# WHAT NEEDS TO BE DONE
Below is a listing. Return the lines from the one that contains "Task: Add the Avalon filters to cart" to the one that contains "Task: Select the ClassicIEBHO Class entry", both ends included, verbatim and with no pictures.

# THE RECORDS
—————
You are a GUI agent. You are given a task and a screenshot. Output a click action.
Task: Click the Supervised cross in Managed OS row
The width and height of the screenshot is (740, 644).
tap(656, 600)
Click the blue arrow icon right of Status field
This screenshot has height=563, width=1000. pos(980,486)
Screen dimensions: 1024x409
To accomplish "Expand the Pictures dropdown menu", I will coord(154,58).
—————
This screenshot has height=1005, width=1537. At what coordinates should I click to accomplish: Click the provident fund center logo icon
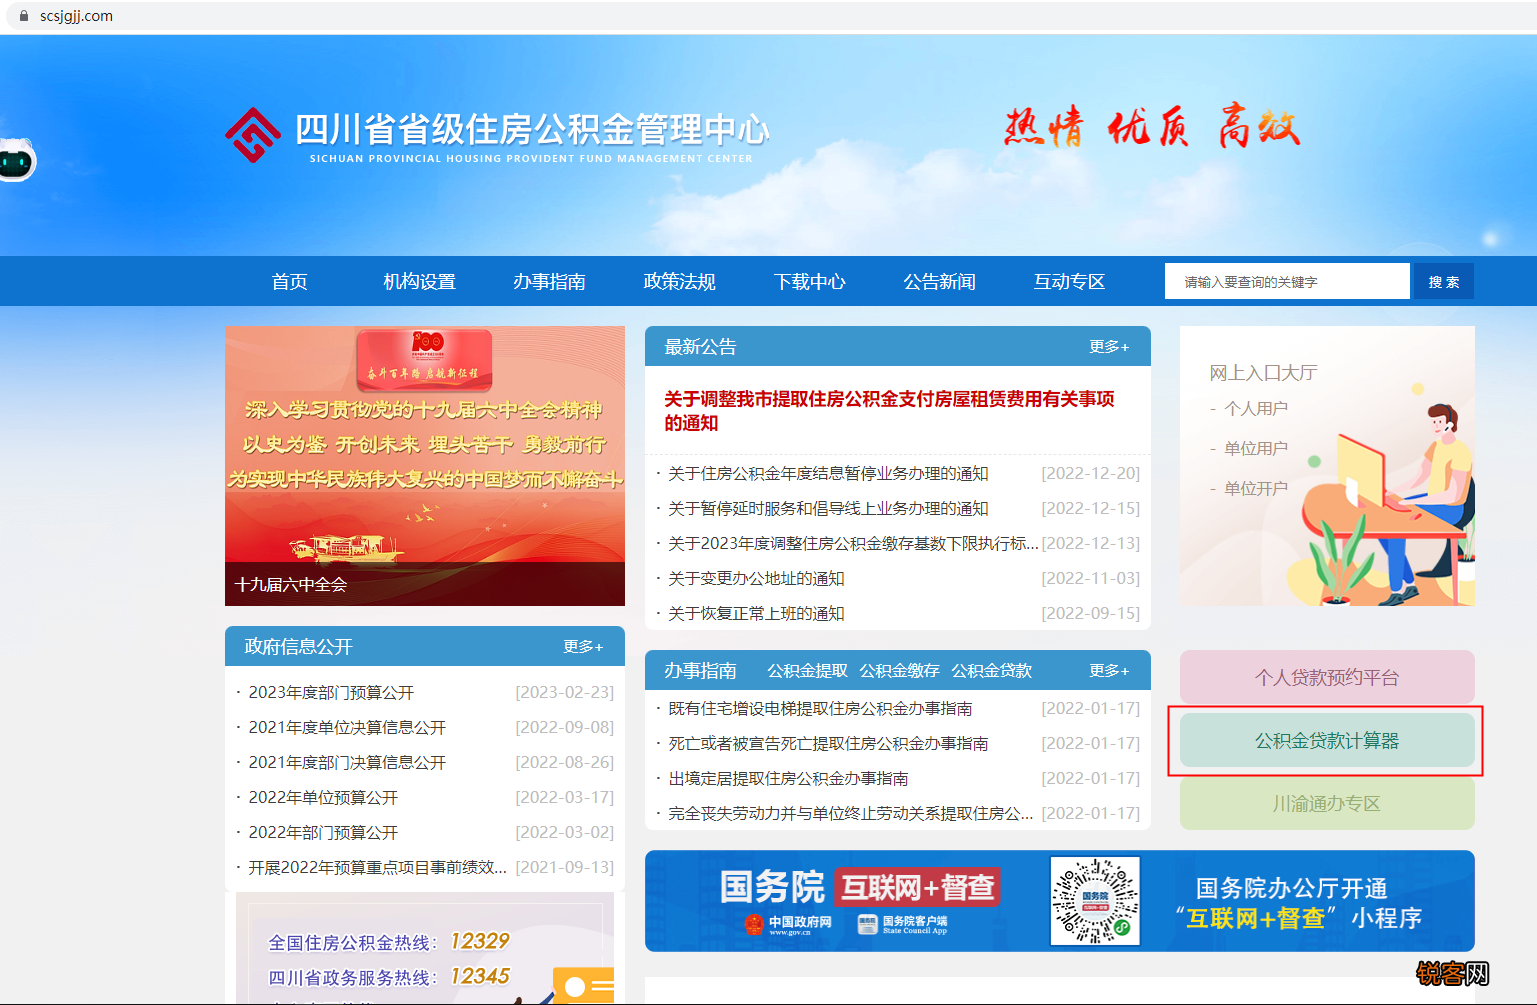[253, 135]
—————
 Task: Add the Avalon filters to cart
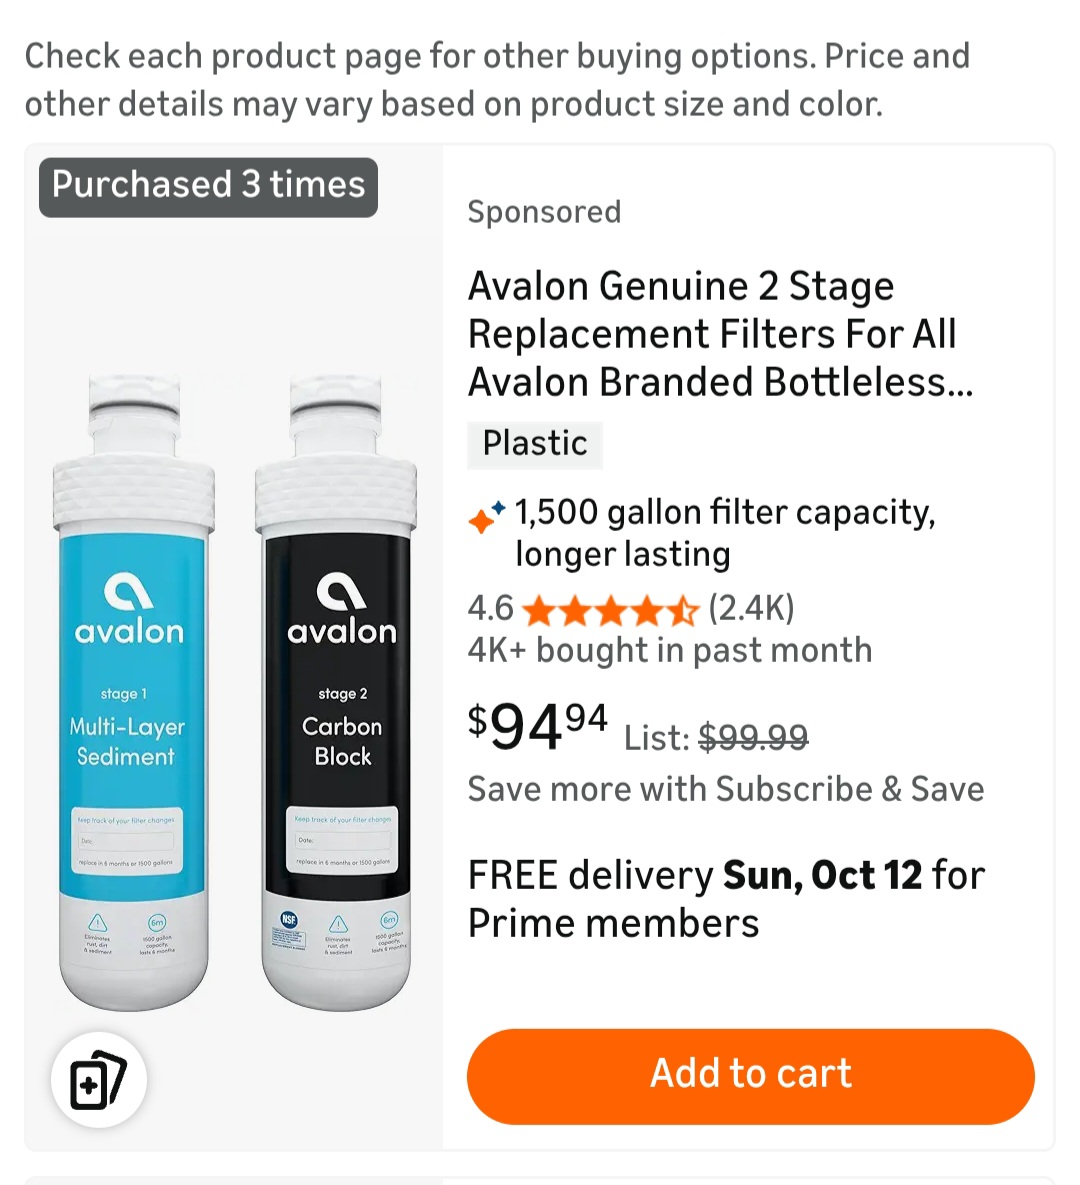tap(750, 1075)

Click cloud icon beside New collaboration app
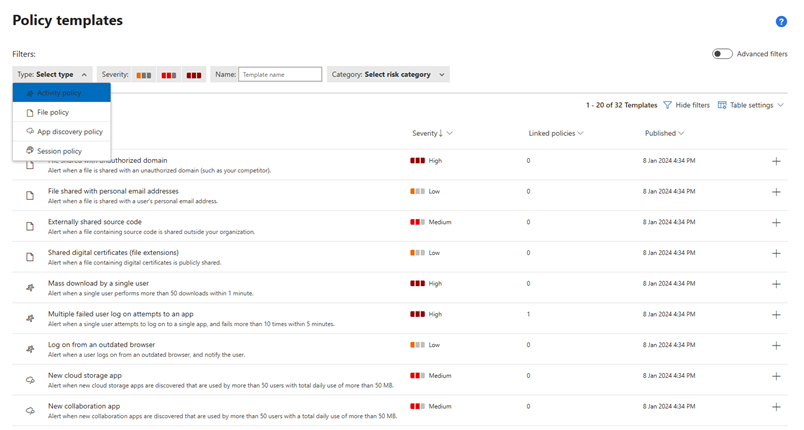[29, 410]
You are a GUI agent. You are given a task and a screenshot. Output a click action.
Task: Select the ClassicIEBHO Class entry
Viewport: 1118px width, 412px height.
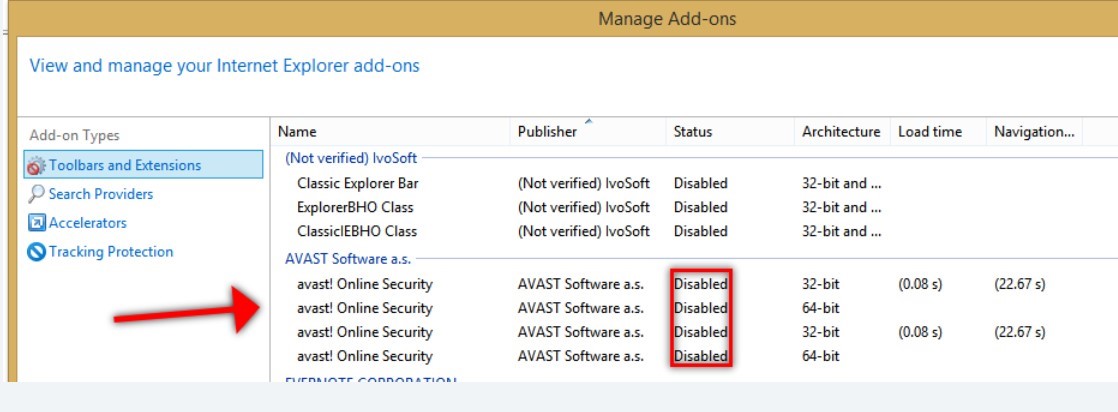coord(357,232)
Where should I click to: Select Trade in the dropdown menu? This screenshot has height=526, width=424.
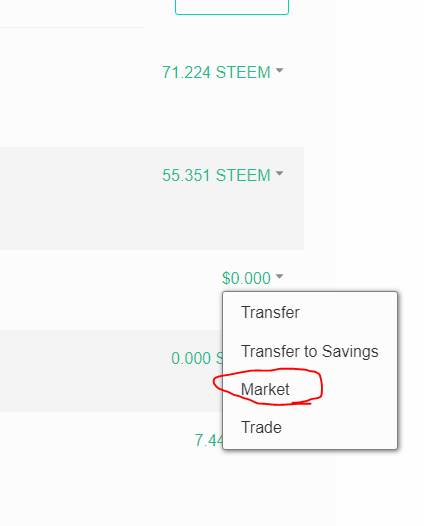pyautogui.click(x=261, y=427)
—————
# TASK RESPONSE
 Task: Add the Avalon filters to cart
tap(750, 1075)

Click cloud icon beside New collaboration app
[29, 410]
You are a GUI agent. You are given a task and a screenshot. Output a click action.
Task: Select the ClassicIEBHO Class entry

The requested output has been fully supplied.